Dose-escalation designs in oncology: ADEPT and the CRM.

作者信息

Shu Jianfen, O'Quigley John

机构信息

Division of Biostatistics and Epidemiology, Department of Public Health Sciences, University of Virginia, Charlottesville, VA 22908-0717, USA.

出版信息

Stat Med. 2008 Nov 20;27(26):5345-53; discussion 5354-5. doi: 10.1002/sim.3403.

Abstract

The ADEPT software package is not a statistical method in its own right as implied by Gerke and Siedentop (Statist. Med. 2008; DOI: 10.1002/sim.3037). ADEPT implements two-parameter CRM models as described in O'Quigley et al. (Biometrics 1990; 46(1):33-48). All of the basic ideas (use of a two-parameter logistic model, use of a two-dimensional prior for the unknown slope and intercept parameters, sequential estimation and subsequent patient allocation based on minimization of some loss function, flexibility to use cohorts instead of one by one inclusion) are strictly identical. The only, and quite trivial, difference arises in the setting of the prior. O'Quigley et al. (Biometrics 1990; 46(1):33-48) used priors having an analytic expression whereas Whitehead and Brunier (Statist.

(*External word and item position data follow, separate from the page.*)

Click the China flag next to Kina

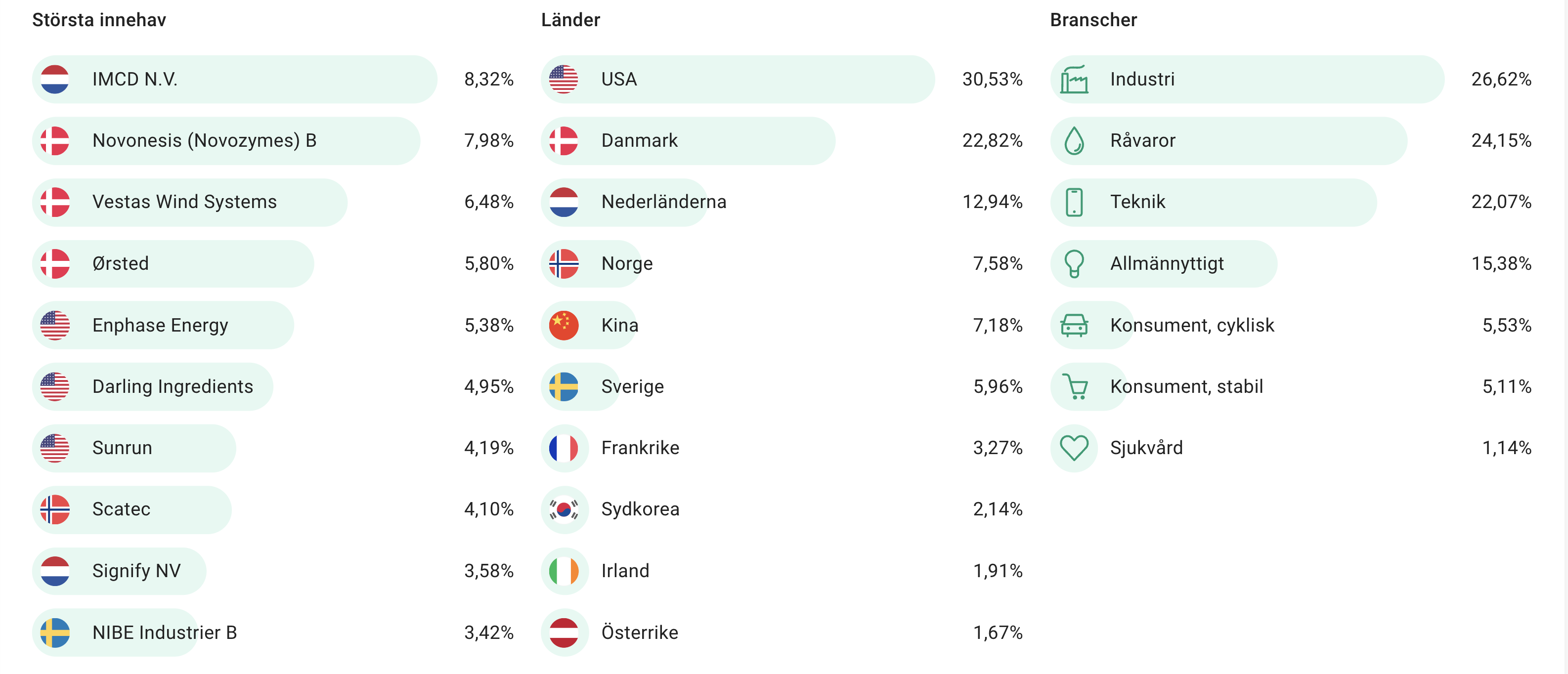564,326
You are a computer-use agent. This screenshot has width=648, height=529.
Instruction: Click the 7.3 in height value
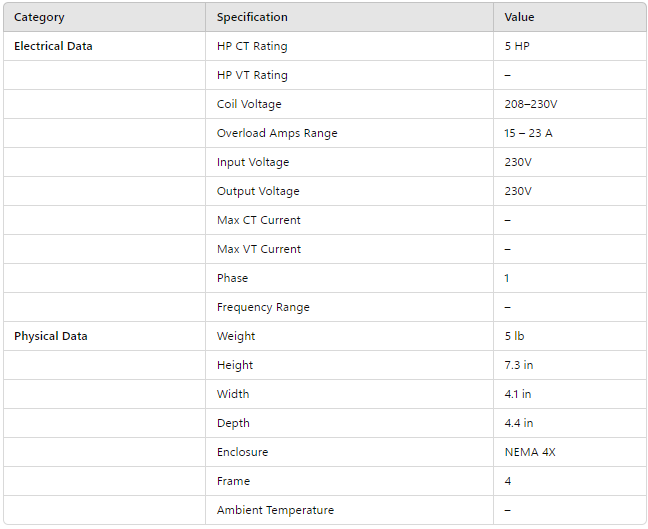[x=518, y=365]
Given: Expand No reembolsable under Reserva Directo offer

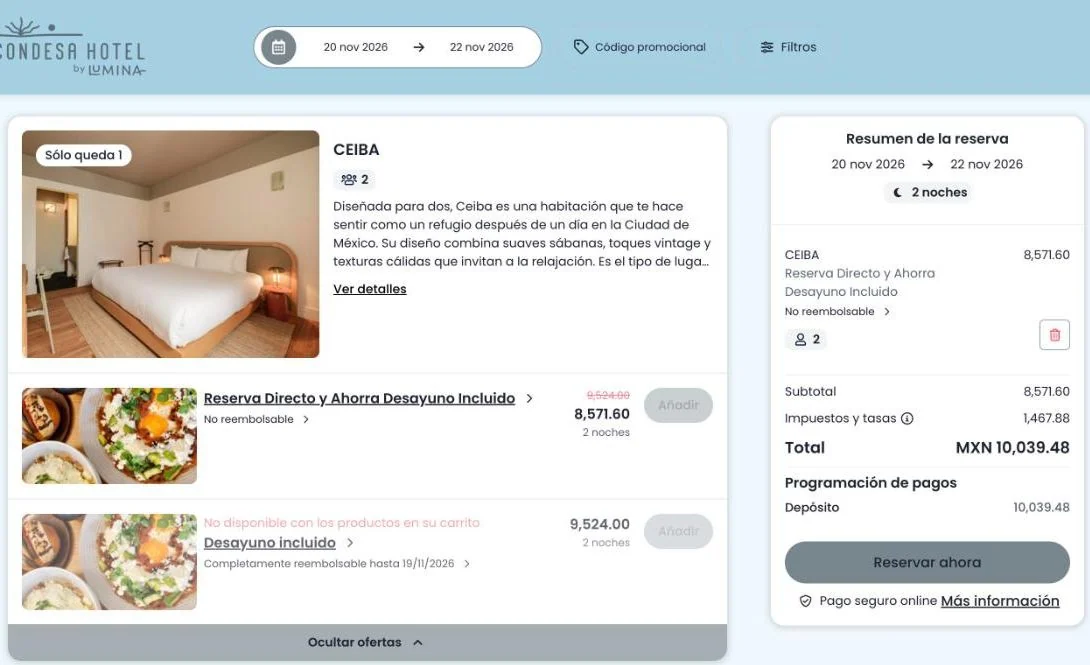Looking at the screenshot, I should click(x=256, y=419).
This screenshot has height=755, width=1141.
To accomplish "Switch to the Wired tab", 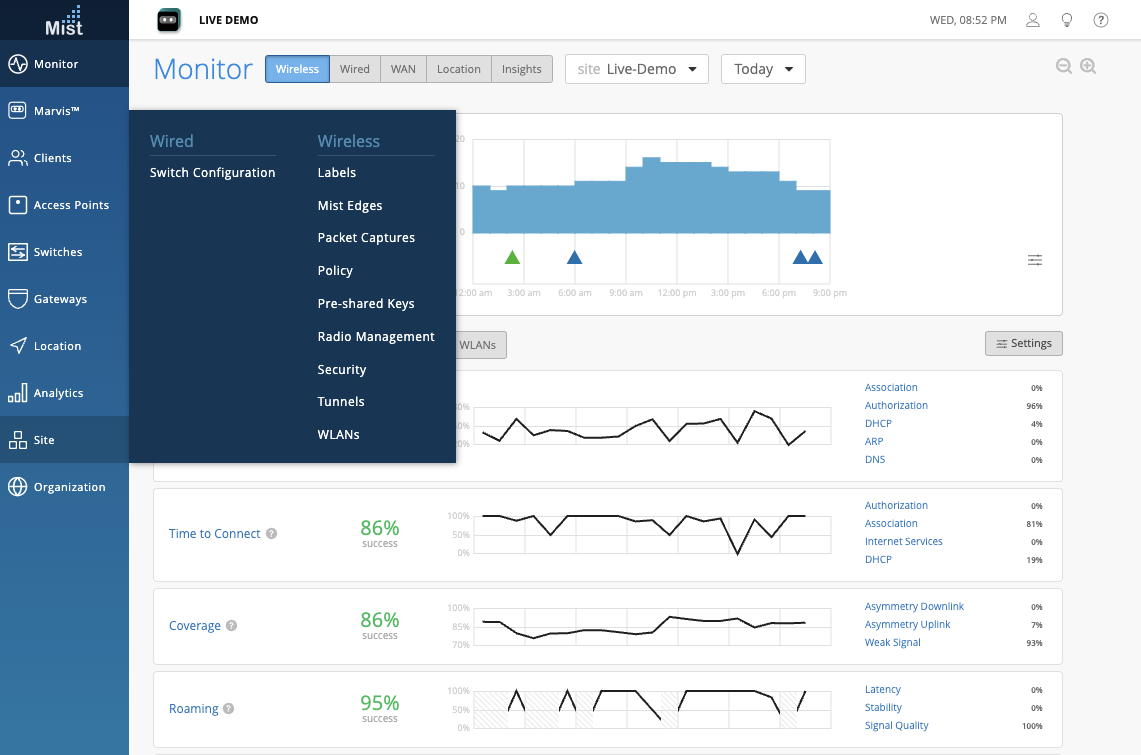I will [x=354, y=69].
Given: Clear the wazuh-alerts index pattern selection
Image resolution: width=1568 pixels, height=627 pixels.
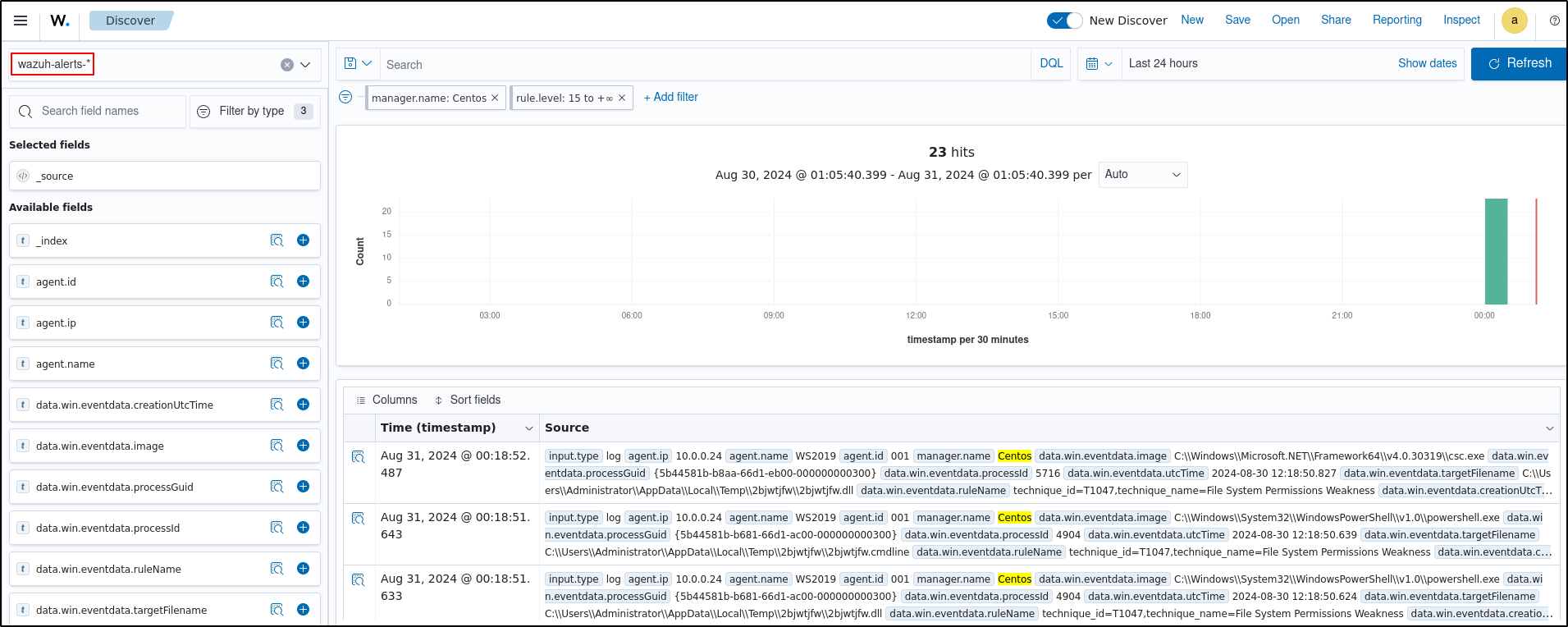Looking at the screenshot, I should 287,65.
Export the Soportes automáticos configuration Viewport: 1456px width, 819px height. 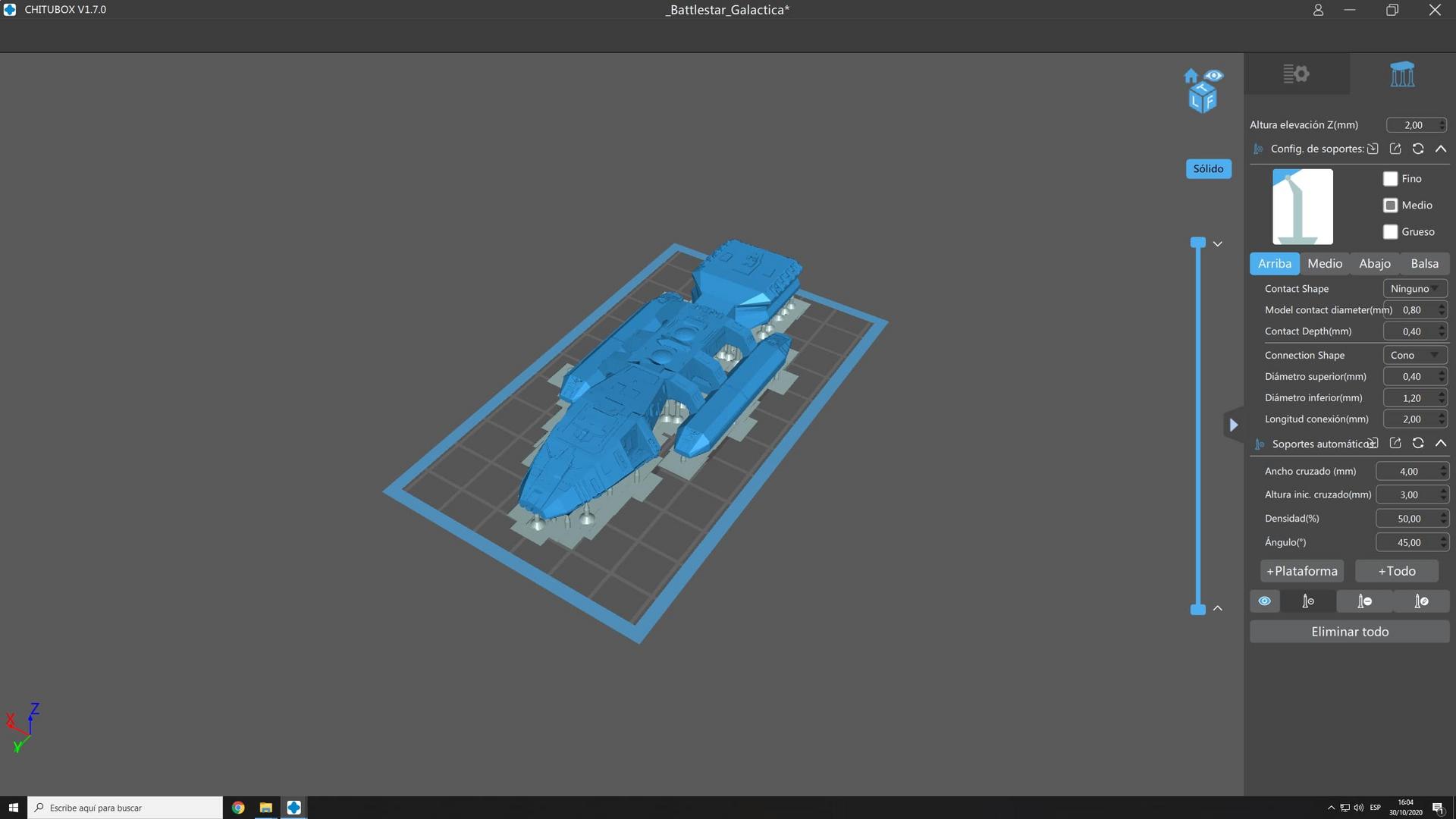coord(1395,444)
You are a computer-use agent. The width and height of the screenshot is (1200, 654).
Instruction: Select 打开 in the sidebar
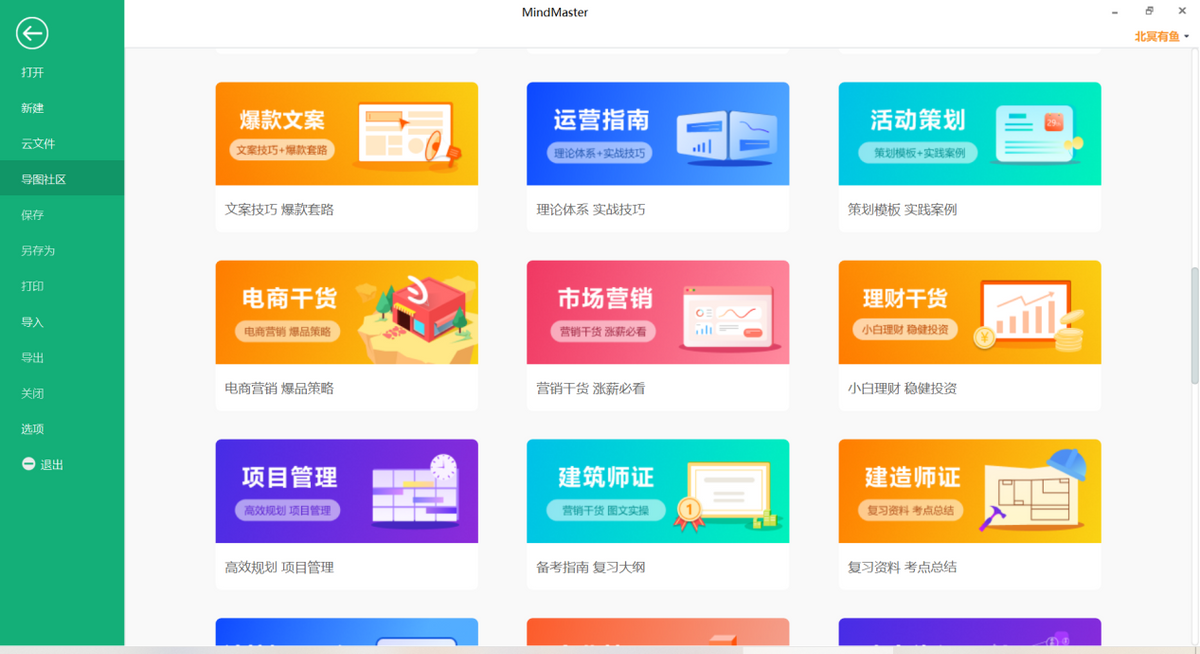point(31,72)

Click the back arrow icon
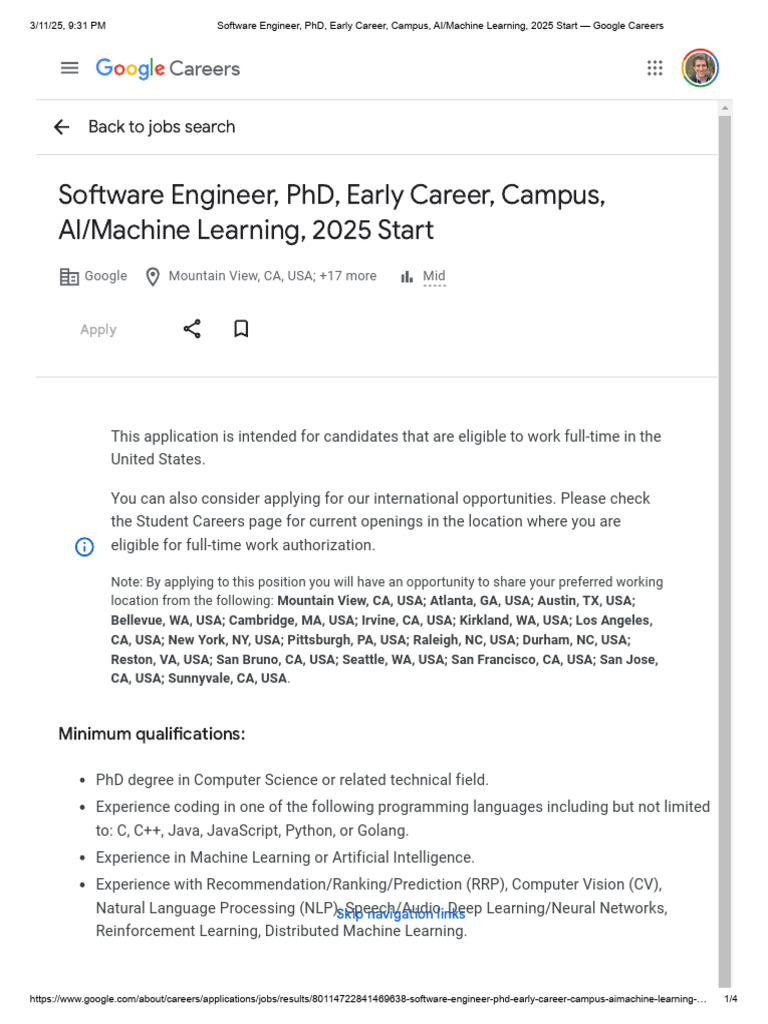[62, 127]
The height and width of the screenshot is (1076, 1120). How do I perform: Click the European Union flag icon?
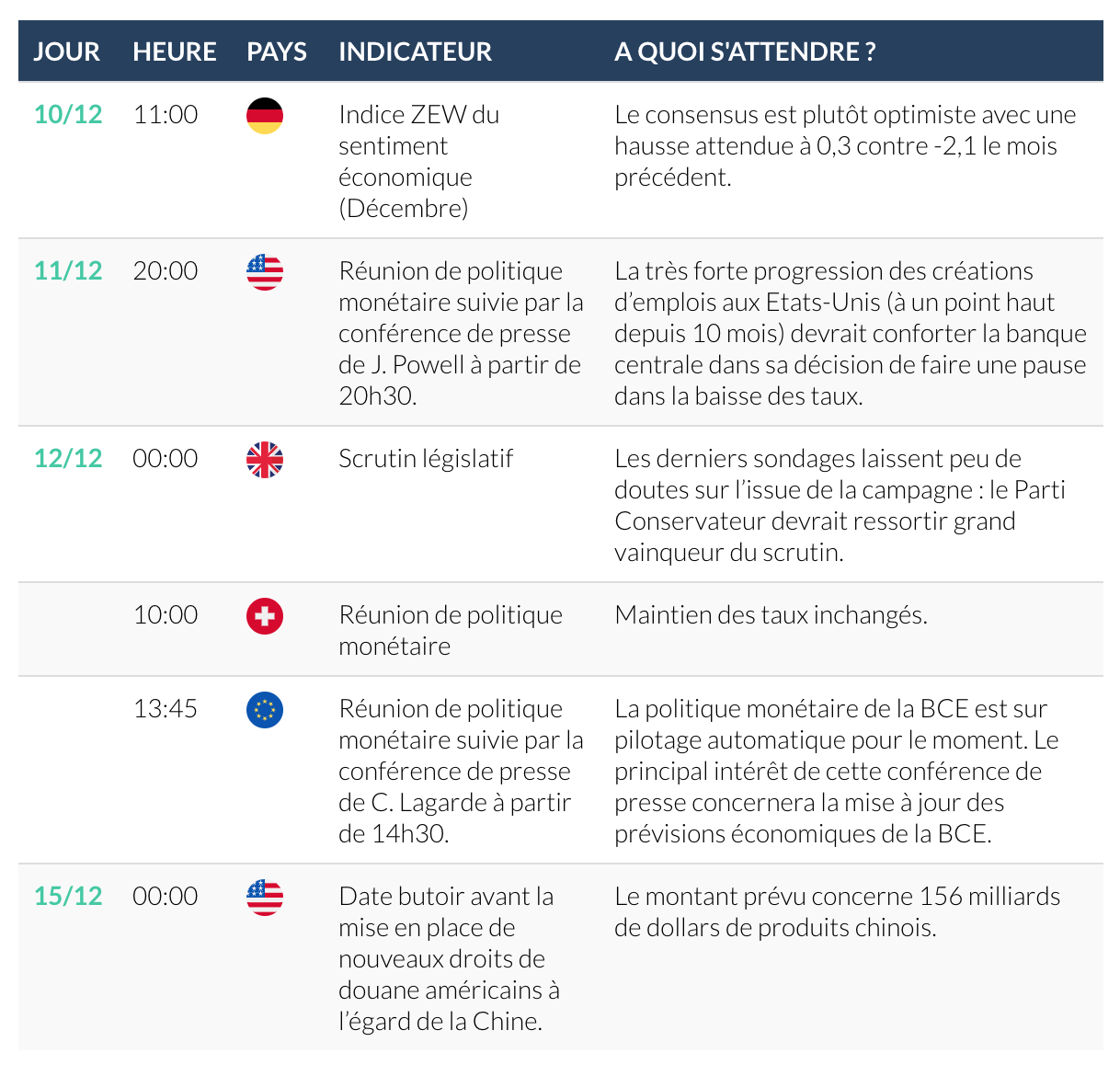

Med. 1995; 14:33-48) use pseudo-data to play the role of the prior. The question of interest is whether two-parameter CRM works as well, or better, than the one-parameter CRM recommended in O'Quigley et al. (Biometrics 1990; 46(1):33-48). Gerke and Siedentop argue that it does. The published literature suggests otherwise. The conclusions of Gerke and Siedentop stem from three highly particular, and somewhat contrived, situations. Unlike one-parameter CRM (Biometrika 1996; 83:395-405; J. Statist. Plann. Inference 2006; 136:1765-1780; Biometrika 2005; 92:863-873), no statistical properties appear to have been studied for two-parameter CRM. In particular, for two-parameter CRM, the parameter estimates are inconsistent. This ought to be a source of major concern to those proposing its use. Worse still, for finite samples the behavior of estimates can be quite wild despite having incorporated the kind of dampening priors discussed by Gerke and Siedentop. An example in which we illustrate this behavior describes a single patient included at level 1 of 6 levels and experiencing a dose limiting toxicity. The subsequent recommendation is to experiment at level 6! Such problematic behavior is not common. Even so, we show that the allocation behavior of two-parameter CRM is very much less stable than that of one-parameter CRM.

摘要

ADEPT软件包本身并非一种统计方法,这与Gerke和Siedentop所暗示的(《统计医学》,2008年;DOI: 10.1002/sim.3037)不同。ADEPT实现了如O'Quigley等人所述的双参数CRM模型(《生物统计学》,1990年;46(1):33 - 48)。所有基本思想(使用双参数逻辑模型、对未知斜率和截距参数使用二维先验、基于最小化某些损失函数的序贯估计及后续患者分配、使用队列而非逐个纳入的灵活性)完全相同。唯一且相当细微的差异出现在先验的设定上。O'Quigley等人(《生物统计学》,1990年;46(1):33 - 48)使用了具有解析表达式的先验,而Whitehead和Brunier(《统计医学》,1995年;14:33 - 48)使用伪数据来充当先验的角色。感兴趣的问题是双参数CRM是否与O'Quigley等人(《生物统计学》,1990年;46(1):33 - 48)推荐的单参数CRM效果一样好,或者更好。Gerke和Siedentop认为它是这样的。但已发表的文献却表明并非如此。Gerke和Siedentop的结论源于三种非常特殊且有些人为设定的情况。与单参数CRM(《生物计量学》,1996年;83:395 - 405;《统计规划与推断杂志》,2006年;136:1765 - 1780;《生物计量学》,2005年;92:863 - 873)不同,似乎尚未对双参数CRM的统计性质进行研究。特别是对于双参数CRM,参数估计是不一致的。这对于提议使用它的人来说应该是一个主要担忧的来源。更糟糕的是,对于有限样本,尽管纳入了Gerke和Siedentop所讨论的那种阻尼先验,但估计值的行为可能会相当不稳定。我们用一个例子来说明这种行为,该例子描述了在6个剂量水平中的第1水平纳入的一名患者经历了剂量限制毒性。随后的建议是在第6水平进行试验!这种有问题的行为并不常见。即便如此,我们表明双参数CRM的分配行为比单参数CRM的稳定性要差得多。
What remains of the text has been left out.